A building reduced to a pile of rubble, with ruined buildings in the background.
A destroyed building that collapsed from an earthquake. Image credit: Shutterstock.

Expert comment: Professor Walker on the Morocco earthquake disaster

Professor Richard Walker (Department of Earth Sciences) describes the background to the devastating 8 September 2023 Morocco earthquake, which has a  current death toll of nearly 2,500 lives.

A portrait photograph of Professor Richard Walker, standing by a brick wall.Professor Richard Walker. Image credit: Dr Claudia Bertoni.
Parts of the Atlas mountains and the city of Marrakech were strongly shaken and damaged by a 6.8 magnitude earthquake late Friday evening. We have seen images of the widespread destruction, the damage to cultural heritage sites of global renown, and a death toll of over 2000 that will surely rise as relief efforts reach badly affected mountainous regions.

The earthquake had a magnitude of 6.8. This is somewhat larger than other earthquakes that have occurred in Morocco in recent decades (the most recent being the 2004 Al Hoceima event, near the Mediterranean coast, which killed about 630 people). But the human effects of an earthquake don't just depend on its size, instead being a combination of effects from the earthquake source (magnitude, depth, type of faulting), the conditions of soil and rock at the surface (which can affect the intensity of shaking), the amount of people living in the region, and the vulnerability of the buildings in which they live. As such, even the largest earthquakes can have limited human effects if they occur far from populated areas, or in regions with very resilient buildings. Conversely, earthquakes of moderate size can cause devastation if they occur close to a city with vulnerable building stock. The 1960 Agadir earthquake, with its epicentre not too far to the west of the recent one demonstrates this point. It killed over 10,000 people, and yet it's magnitude of 6.3 would cause little damage in some of the more earthquake resilient parts of the world.

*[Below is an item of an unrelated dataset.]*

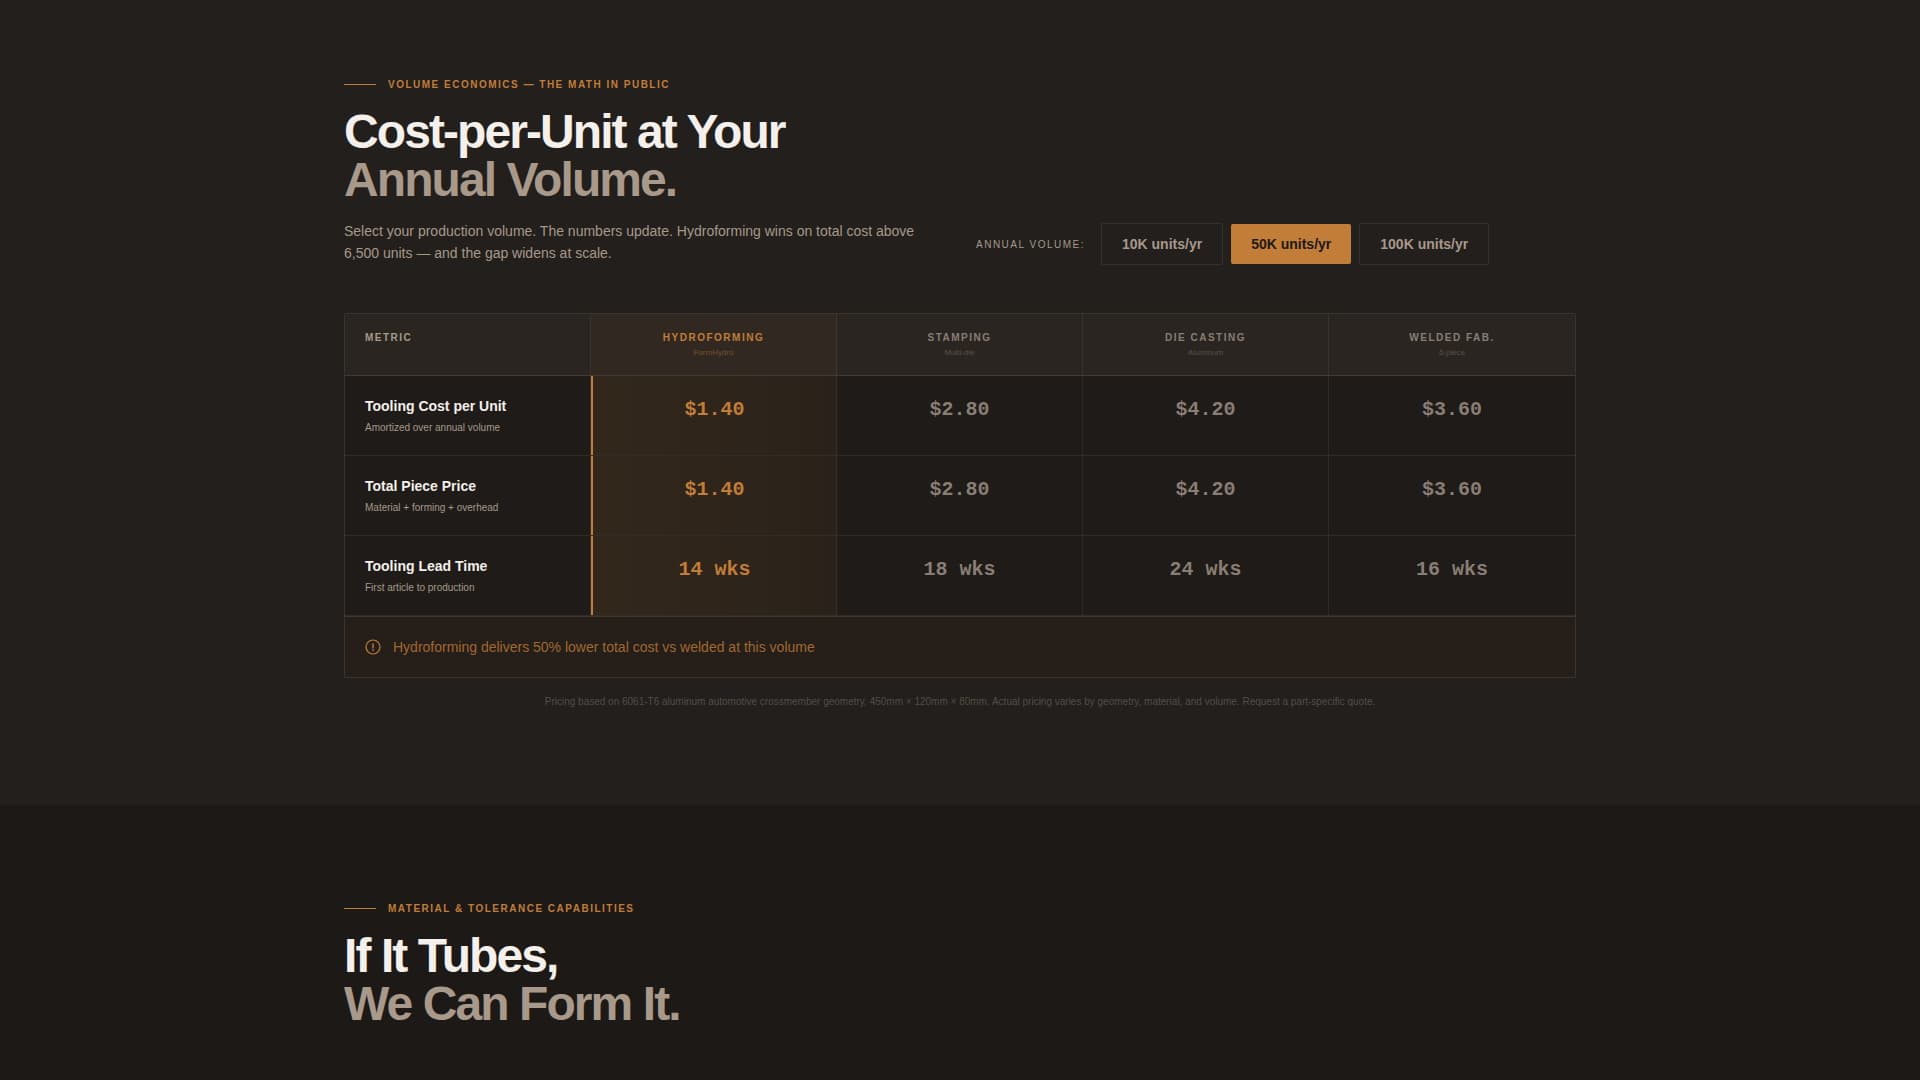Click the WELDED FAB. column header

click(x=1450, y=337)
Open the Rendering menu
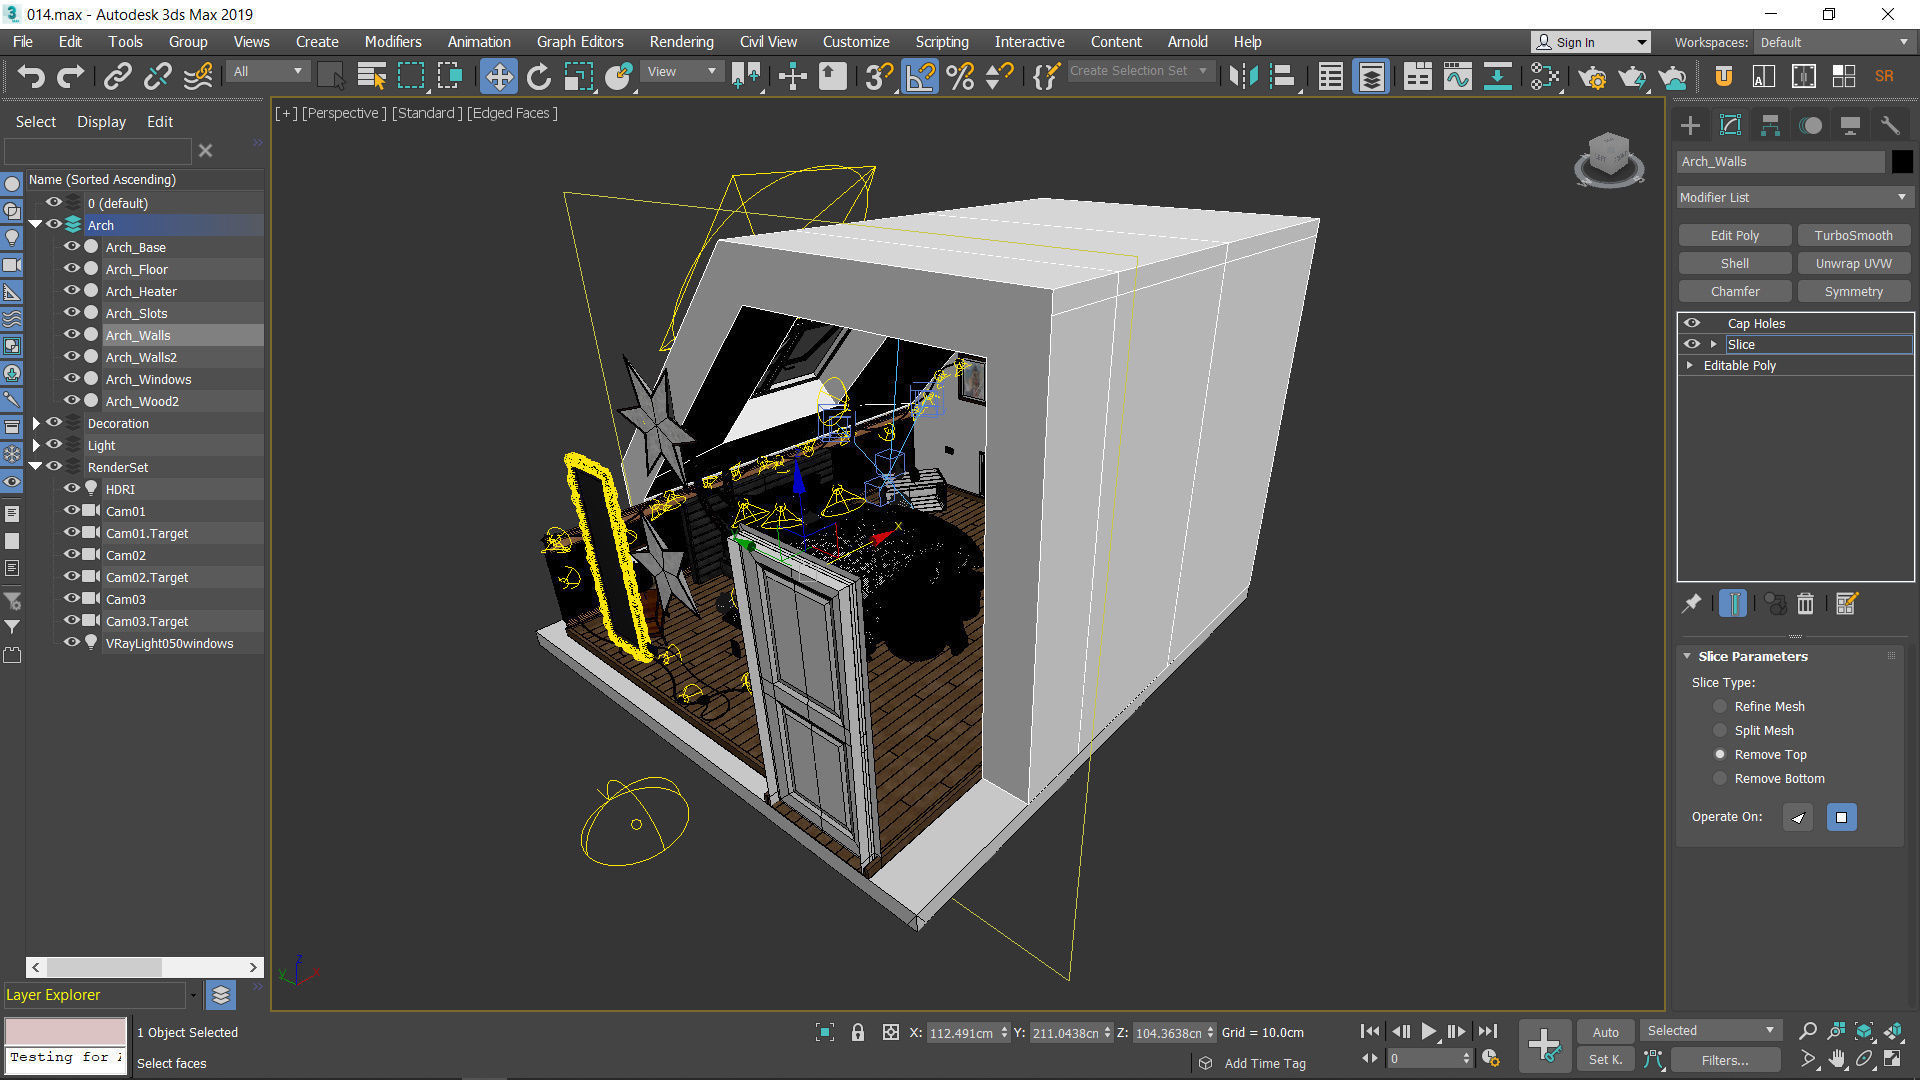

The Agadir earthquake, the recent disaster, and other destructive earthquakes of north Africa such as the 1980 El Asman earthquake of Algeria all result from the slow convergence of the African and European continents. The Mediterranean is just a small remnant of what was once a much larger ocean, which is slowly but constantly narrowing at a rate of millimetres to centimetres per year along its extent. The closure is far from uniform, with the continental rocks of the African and European plates impinging on each other in places, leading to crumpling and formation of large mountain ranges across parts of north Africa, southern Europe, and the eastern Mediterranean. The widespread and diffuse faulting mean that the rates of motion across any one fault zone can be very slow, and the recurrence of earthquakes can be very long. Nonetheless they can be devastating when they occur. The events unfolding in Morocco right now, just as in Turkiye in February, or Afghanistan last year, all highlight the need for long-term sustained effort to build resilience to these terrible events, which threaten so much of the global population.